Die Frage - Wie heißt laut dem Text zum Glyphosat-Verfahren gegen Bayer der Bundesrichter, der der Klägerseite mit Sanktionen droht?

Bayer:Aufreger im Glyphosat-Verfahren

Im Prozess gegen Bayer missachte die Klägerseite die Reihenfolge, kritisiert der Richter.

Der Prozess um glyphosathaltige Produkte der Bayer-Tochterfirma Monsanto beginnt mit einem Eklat: Der zuständige Bundesrichter Vince Chhabria hat der Klägerseite mit Sanktionen gedroht, weil sie gegen die Prozessordnung verstoße. Klägeranwältin Aimee Wagstaff sei gezielt vom Thema abgewichen, kritisiert der Richter, um die Jury in unzulässiger Weise zu beeinflussen.

Es ist der Auftakt einer Verhandlung, die für den Bayer-Konzern aus Leverkusen, der Monsanto im vergangenen Jahr für mehr als 50 Milliarden Euro übernommen hat, hochbrisant ist. Kläger Edwin Hardeman macht das Unkrautbekämpfungsmittel Roundup mit dessen Wirkstoff Glyphosat dafür verantwortlich, dass er an Lymphdrüsenkrebs erkrankt ist. Der Hersteller Monsanto habe diese Risiken bewusst verschwiegen, so der Vorwurf.

Angezeigte Daten -
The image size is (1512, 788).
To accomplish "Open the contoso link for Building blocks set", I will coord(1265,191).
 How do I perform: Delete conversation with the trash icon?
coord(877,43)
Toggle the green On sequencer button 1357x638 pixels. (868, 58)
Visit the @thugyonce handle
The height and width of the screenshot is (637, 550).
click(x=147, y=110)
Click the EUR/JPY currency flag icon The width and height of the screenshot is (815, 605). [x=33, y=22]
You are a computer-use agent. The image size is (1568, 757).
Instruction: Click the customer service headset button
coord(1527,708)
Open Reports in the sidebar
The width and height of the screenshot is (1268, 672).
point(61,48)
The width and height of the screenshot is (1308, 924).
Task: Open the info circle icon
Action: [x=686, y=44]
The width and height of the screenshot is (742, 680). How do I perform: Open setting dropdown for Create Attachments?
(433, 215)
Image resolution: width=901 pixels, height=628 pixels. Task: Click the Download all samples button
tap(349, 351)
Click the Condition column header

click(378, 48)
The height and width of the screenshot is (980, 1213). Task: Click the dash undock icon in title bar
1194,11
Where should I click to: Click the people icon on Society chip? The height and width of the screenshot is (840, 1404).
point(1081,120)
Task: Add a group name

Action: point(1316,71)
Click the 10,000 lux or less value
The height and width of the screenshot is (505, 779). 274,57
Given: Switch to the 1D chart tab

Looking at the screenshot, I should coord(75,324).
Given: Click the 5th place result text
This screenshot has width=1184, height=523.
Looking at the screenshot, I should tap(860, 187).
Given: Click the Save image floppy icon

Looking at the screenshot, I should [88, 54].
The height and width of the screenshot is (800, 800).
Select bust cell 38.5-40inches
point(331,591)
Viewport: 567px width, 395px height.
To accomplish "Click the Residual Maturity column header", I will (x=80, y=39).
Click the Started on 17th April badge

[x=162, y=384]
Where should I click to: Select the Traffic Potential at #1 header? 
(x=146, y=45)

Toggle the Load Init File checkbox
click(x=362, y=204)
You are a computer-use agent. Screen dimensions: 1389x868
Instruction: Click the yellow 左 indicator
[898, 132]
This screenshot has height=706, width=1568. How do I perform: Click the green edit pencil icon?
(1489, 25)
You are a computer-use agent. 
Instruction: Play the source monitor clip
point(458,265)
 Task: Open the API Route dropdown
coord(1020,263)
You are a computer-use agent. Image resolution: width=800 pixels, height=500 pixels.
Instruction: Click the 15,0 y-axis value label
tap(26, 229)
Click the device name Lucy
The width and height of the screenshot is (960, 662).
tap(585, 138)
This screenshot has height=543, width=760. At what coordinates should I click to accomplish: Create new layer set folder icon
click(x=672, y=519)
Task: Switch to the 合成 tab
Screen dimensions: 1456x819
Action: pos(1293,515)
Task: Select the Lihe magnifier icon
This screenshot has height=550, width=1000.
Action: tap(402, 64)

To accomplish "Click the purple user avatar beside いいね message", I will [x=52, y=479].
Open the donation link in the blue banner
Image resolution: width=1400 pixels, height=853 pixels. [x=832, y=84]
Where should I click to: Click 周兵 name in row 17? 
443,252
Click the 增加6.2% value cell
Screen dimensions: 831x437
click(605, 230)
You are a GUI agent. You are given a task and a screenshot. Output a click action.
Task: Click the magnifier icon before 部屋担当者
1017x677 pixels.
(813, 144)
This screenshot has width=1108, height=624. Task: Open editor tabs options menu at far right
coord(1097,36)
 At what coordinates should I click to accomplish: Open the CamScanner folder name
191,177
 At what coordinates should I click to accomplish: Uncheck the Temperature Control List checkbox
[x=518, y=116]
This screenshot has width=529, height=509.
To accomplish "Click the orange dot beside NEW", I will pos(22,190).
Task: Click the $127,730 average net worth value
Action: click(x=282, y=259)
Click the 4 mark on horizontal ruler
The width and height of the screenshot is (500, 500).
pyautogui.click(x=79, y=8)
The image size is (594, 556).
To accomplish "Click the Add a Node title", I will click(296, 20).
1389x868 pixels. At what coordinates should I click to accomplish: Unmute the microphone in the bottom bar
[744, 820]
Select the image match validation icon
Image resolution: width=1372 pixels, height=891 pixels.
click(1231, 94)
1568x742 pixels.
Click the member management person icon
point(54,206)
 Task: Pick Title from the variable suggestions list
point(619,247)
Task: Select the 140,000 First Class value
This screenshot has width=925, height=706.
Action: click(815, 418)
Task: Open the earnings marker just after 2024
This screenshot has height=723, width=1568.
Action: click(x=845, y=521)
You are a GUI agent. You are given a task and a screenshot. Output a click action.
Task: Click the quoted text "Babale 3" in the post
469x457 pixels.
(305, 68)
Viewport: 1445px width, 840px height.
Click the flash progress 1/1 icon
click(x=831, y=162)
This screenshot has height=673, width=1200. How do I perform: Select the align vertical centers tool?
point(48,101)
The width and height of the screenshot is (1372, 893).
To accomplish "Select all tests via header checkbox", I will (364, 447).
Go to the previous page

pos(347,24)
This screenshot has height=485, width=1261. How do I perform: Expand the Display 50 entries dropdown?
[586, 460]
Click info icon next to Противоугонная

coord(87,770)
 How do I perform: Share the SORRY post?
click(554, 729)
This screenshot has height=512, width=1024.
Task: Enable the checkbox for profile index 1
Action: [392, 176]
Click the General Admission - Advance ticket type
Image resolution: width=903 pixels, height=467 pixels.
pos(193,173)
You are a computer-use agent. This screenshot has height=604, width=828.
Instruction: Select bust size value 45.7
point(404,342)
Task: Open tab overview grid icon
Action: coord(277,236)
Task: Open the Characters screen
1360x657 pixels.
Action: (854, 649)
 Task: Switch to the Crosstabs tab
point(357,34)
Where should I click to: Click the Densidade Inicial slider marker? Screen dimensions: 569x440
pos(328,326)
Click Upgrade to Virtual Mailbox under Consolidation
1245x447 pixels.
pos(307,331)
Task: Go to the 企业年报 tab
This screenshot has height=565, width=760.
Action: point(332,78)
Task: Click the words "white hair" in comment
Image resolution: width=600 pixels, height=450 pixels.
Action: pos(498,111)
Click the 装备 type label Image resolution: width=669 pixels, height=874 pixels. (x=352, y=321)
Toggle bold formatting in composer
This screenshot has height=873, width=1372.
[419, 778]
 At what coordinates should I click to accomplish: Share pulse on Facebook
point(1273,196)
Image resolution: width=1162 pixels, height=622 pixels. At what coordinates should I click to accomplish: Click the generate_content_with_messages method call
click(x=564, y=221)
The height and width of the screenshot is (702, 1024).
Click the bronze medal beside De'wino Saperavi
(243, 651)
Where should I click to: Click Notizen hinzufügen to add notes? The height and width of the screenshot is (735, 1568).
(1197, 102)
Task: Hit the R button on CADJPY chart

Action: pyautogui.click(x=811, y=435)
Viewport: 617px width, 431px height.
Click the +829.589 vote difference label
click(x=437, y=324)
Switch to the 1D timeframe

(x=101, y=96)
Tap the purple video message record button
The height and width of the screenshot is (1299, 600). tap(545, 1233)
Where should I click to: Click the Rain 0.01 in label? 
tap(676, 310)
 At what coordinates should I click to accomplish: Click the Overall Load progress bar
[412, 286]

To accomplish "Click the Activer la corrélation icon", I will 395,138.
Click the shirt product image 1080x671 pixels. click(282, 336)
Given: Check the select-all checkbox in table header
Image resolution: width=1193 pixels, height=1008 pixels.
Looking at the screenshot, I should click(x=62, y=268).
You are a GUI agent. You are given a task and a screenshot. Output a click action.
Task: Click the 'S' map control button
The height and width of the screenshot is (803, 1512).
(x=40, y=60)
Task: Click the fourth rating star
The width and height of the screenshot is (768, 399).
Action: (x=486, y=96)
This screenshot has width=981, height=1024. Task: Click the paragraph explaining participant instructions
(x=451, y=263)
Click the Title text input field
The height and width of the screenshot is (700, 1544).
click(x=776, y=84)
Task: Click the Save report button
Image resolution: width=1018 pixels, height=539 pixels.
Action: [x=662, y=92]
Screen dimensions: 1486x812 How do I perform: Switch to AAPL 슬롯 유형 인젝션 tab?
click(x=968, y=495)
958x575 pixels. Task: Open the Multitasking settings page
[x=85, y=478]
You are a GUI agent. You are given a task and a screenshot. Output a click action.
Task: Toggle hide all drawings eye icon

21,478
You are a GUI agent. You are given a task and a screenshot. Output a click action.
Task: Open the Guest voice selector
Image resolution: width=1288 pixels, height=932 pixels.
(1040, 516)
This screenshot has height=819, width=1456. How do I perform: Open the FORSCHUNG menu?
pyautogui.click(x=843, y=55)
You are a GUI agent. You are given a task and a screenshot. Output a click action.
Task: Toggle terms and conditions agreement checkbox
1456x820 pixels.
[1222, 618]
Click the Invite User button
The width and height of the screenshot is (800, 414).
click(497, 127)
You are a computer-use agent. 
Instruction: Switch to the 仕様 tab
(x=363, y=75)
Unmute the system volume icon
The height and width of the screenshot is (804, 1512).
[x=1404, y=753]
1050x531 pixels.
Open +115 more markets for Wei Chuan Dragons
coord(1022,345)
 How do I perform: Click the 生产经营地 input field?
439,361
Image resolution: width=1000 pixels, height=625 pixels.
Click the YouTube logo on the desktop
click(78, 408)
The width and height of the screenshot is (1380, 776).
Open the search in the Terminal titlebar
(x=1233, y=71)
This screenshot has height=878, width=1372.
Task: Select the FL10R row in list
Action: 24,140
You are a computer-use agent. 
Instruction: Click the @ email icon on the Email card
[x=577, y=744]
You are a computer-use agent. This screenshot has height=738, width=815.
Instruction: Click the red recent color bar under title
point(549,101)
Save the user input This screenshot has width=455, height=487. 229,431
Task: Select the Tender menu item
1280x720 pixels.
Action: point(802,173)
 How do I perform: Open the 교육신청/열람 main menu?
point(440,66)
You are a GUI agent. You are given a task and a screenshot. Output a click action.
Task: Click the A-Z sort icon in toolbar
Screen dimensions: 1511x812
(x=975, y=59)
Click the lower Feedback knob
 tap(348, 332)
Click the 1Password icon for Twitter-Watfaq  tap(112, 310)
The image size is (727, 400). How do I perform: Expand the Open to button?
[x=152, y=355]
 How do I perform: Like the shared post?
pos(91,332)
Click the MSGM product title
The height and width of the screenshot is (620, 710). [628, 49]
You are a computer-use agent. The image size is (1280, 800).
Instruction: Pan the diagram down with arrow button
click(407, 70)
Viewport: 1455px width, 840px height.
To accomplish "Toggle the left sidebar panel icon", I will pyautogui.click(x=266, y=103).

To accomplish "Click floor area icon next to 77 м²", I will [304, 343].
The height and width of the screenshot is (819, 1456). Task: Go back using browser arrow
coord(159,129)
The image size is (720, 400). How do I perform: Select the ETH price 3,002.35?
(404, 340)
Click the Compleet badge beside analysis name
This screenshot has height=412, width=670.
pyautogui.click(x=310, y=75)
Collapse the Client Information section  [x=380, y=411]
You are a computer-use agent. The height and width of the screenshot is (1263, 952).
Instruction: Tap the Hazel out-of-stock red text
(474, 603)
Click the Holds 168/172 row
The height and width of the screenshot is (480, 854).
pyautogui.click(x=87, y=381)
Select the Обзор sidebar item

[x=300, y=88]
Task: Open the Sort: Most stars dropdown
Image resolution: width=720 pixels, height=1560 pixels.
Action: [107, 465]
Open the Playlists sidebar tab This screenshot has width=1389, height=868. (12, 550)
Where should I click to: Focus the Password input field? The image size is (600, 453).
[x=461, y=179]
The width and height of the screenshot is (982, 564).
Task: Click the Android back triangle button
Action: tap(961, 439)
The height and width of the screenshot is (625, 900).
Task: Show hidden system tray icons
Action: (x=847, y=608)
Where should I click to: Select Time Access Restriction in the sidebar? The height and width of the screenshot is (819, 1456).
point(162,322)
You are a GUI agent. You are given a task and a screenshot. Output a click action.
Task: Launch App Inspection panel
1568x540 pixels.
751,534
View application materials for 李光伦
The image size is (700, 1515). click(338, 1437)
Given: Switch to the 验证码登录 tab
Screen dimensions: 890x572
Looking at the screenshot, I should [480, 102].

Die Antwort - Vince Chhabria